Click! What the fuck!

A half hour later:

E!, WPIX and FSNY, in rapid succession: A Verizon commercial depicts two 
pregnant men lounging around at home in front of the television, 
discussing their internet access options. A Hilshire Farm Deli Select 
meats commercial features a supermarket butcher whose wife calls him up 
at work to ask him to bring home some of his choice deli meats. 
Secretly, he buys Deli Select pre-wrapped meat instead of the actual 
deli meat. At home, he cringes, afraid to admit this to her. Finally, on 
FSNY: the Time Warner commercial where the bald, cringing husband is 
berated by his in-charge wife for his fictional decision to decorate 
their living room with gnu heads.

Jesus Christ! Click!

That was about fifty seconds total of tv, and already my "What the 
Fuck!" juice was noticeably depleted. It only takes a few minutes to 
"learn" the one thing television has to teach–the battering to death of 
your freak-out reflex.

But we need our freak-out reflexes. They’re essential to our sanity. 
When you cease to be horrified by the horrifying, you really cease to 
exist as a person. In life you either speak your mind or die. You either 
keep asking questions or die. If you don’t force life to be a dialogue, 
you become a lump of putrid flesh waiting for its turn, which is what I 
was last year.

The other day I saw an ad in Time magazine for a Nissan Altima. The ad 
depicts a young, bald father (an increasingly ubiquitous figure in 
commercial media, incidentally) lounging on a bed with his newborn 
child, reading cooingly to it out of… a Nissan Altima owner’s manual!

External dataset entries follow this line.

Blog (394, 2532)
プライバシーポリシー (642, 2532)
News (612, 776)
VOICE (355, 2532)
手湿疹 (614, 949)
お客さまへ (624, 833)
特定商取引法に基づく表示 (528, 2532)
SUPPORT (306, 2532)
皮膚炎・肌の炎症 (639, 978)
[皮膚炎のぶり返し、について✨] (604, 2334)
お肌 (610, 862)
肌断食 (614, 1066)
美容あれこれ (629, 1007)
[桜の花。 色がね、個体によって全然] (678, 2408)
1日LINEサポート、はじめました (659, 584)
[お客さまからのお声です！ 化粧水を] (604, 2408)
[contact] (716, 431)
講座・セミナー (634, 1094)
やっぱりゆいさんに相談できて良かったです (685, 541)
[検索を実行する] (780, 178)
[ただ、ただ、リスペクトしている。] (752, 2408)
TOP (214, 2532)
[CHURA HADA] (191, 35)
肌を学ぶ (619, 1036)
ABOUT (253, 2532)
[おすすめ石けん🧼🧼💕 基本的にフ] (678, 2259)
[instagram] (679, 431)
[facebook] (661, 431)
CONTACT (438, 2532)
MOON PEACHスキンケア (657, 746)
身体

I recoiled in horror from the picture. Why does a newborn child need to 
be shown a car catalogue? Is Dad opening his infant up to the joys of 
future auto purchases? How early, exactly, do we need to become shoppers?

I called Nissan in California and asked Monica Liefer in the media 
office what it was all about. "Our position," she said, "is that Dad is 
so excited about his new car purchase, he’s reading his baby a bedtime 
story out of the Nissan Altima owner’s manual."

I shuddered. "Is the Nissan Altima owner’s manual an appropriate bedtime 
story for a child?" I asked.

"He’s just happy about his purchase," she said. "And babies like cars."

Whatever. It was a shitty answer. But at least I asked–and at least they 
know someone is asking.

Right now most of the country is busy asking one question, about whether 
or not President Bush lied to us before going to war. It’s a good 
question. But it seems to me there are thousands of better ones closer 
to home, and we’re just too tired to ask them.